Novo Museu do Holocausto em Budapeste, Hungria (Bernadett Szabo/Reuters)
Gabriela Ruic
Publicado em 21 de outubro de 2018 às 06h00.
Última atualização em 21 de outubro de 2018 às 06h00.
Um museu construído na Hungria para lembrar os horrores do Holocausto está colocando setores da maior comunidade judaica do leste da União Europeia uns contra os outros.
O primeiro-ministro Viktor Orbán, o porta-voz dos movimentos nacionalistas na Europa, planeja inaugurar a Casa dos Destinos no ano que vem para homenagear as crianças que morreram no Holocausto. Mas o projeto suscitou críticas dos que afirmam que encobre o papel da Hungria no assassinato dos judeus durante a guerra e dividiu as organizações judaicas entre as aliadas ao governo e as que se opõem a ele.

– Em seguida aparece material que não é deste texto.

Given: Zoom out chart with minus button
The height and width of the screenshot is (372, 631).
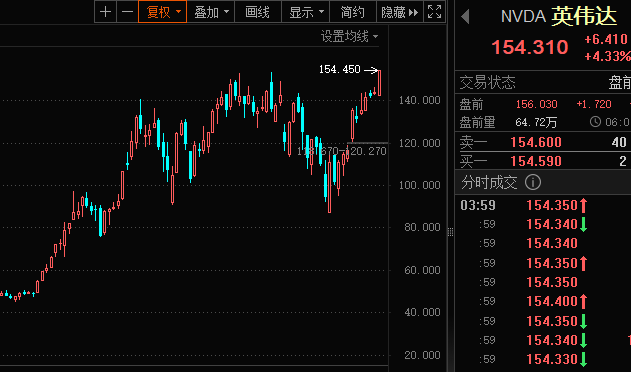Looking at the screenshot, I should click(x=127, y=12).

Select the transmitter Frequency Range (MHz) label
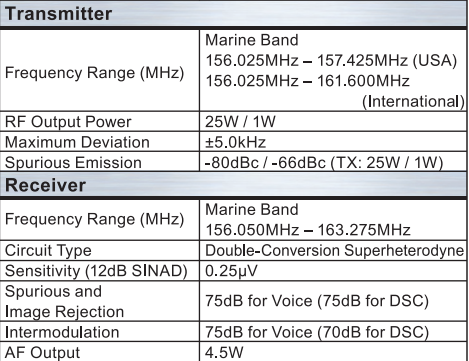tap(95, 73)
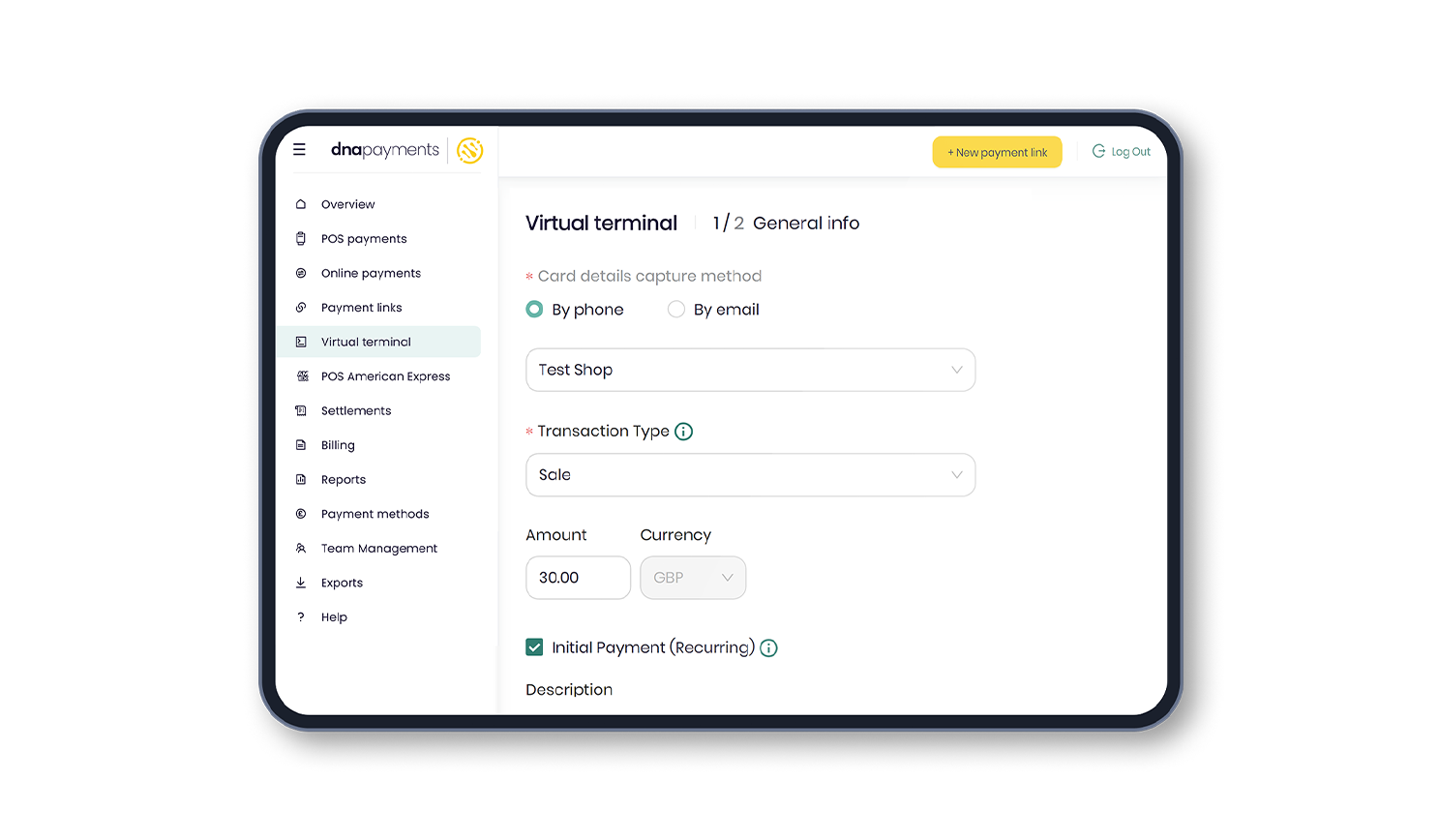Open the Test Shop dropdown

tap(750, 370)
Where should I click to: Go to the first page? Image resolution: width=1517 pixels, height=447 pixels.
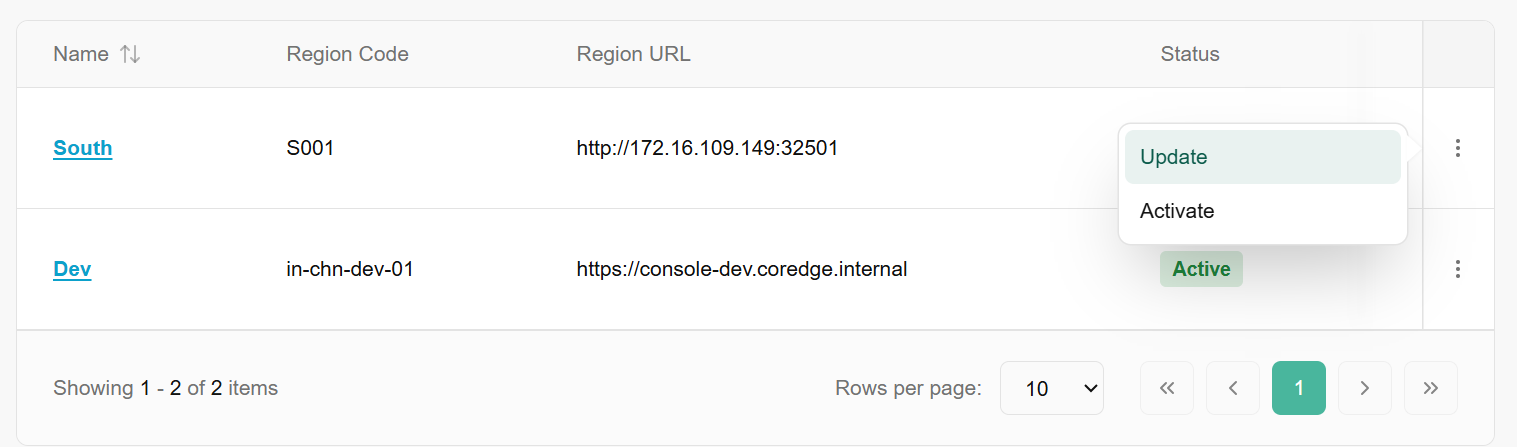pos(1167,388)
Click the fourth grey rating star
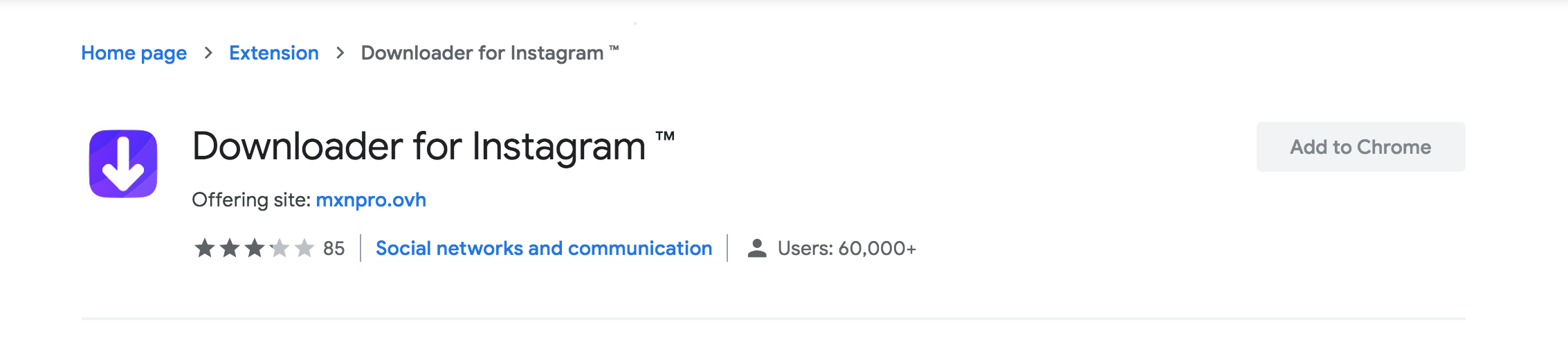 tap(279, 247)
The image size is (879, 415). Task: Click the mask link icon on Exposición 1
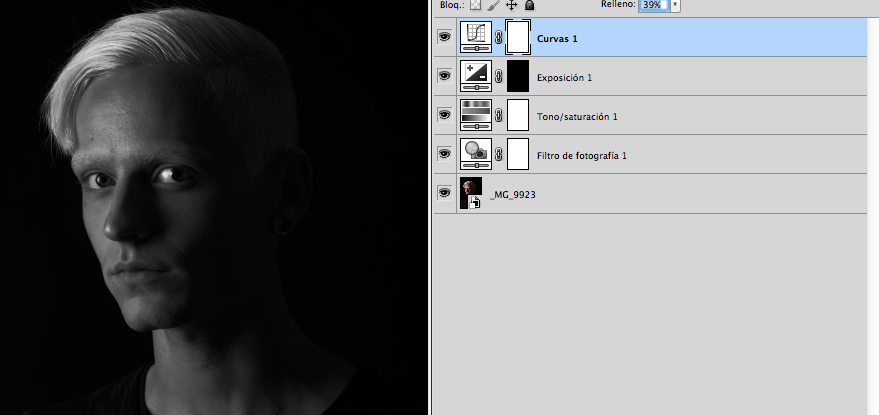point(498,77)
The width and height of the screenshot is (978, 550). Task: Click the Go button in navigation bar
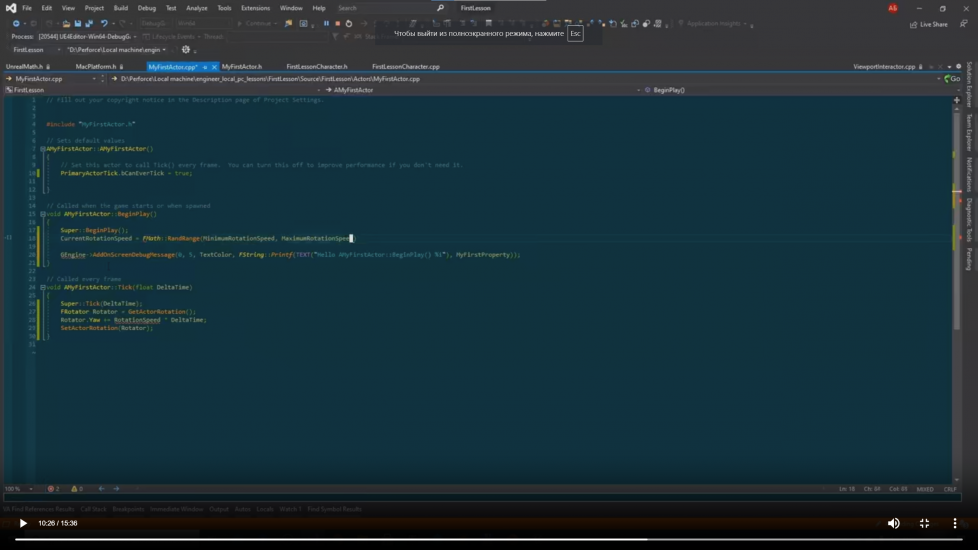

“Nós éramos rivais e passamos a ser inimigos”, disse o rabino-chefe de Budapeste, Róbert Frölich, sobre a divisão dos grupos judeus do país. “E quando a rivalidade se transforma em guerra, não há vencedores, só perdedores.”
A briga é o mais recente conflito envolvendo os nativistas e o Holocausto depois que a Polônia criminalizou o ato de sugerir responsabilidade nacional na morte de milhões de judeus durante a Segunda Guerra Mundial. A situação também ilustra a abordagem de dividir e conquistar de Orbán, que vai consolidando seu poder e busca uma “democracia iliberal”, o que o colocou em conflito com a UE.
O museu coincide com uma campanha cultural de Orbán, que instou seus partidários a incorporarem seus valores mais profundamente no tecido social da Hungria após sua terceira vitória eleitoral consecutiva em abril. Desde então, os meios de comunicação pró-governo denunciaram acadêmicos, artistas e ativistas que são considerados incompatíveis com a visão de Orbán de uma Europa homogênea e cristã, publicando listas com os nomes dessas pessoas e fazendo com que algumas perdessem o emprego.
O dono de uma publicação, o semanário Figyelö, é responsável pela Casa dos Destinos. O projeto em Budapeste, onde já existe um museu do Holocausto, ficou congelado durante anos porque Orbán prometeu inaugurá-lo só quando as agrupações judaicas chegassem a um acordo a respeito.
Tudo mudou quando o governo conseguiu o apoio da EMIH, uma organização judaica fundada em 2004. O líder da EMIH, o rabino Slomó Köves, disse neste mês que o museu possibilitaria que as novas gerações se conectassem emocionalmente com o Holocausto. Ele também disse que isso ainda era algo que não havia terminado.
Para outros, o lugar, situado nos prédios de uma estação ferroviária reformada, é, na melhor das hipóteses, uma manobra de Orbán para dividir a comunidade judaica de Budapeste e, na pior das hipóteses, uma tentativa de encobrir fatos sobre o assassinato de mais de meio milhão de judeus húngaros em campos de exterminação ou mortos sob governos húngaros aliados aos nazistas.
Um funcionário do museu Yad Vashem, de Jerusalém, disse que a exposição planejada era “claramente enganosa”, a ponto de falsificar a história. O Museu Memorial do Holocausto dos Estados Unidos, em Washington, afirmou que a exposição é “muito seletiva” e “distorcida”. O instituto responsável pelo novo museu não respondeu aos pedidos de comentários.
“É um encobrimento da história”, disse András Kovács, diretor de estudos judaicos da Central European University em Budapeste. “Os líderes da Polônia e da Hungria estão tentando desviar a responsabilidade pelos capítulos desagradáveis de suas histórias.”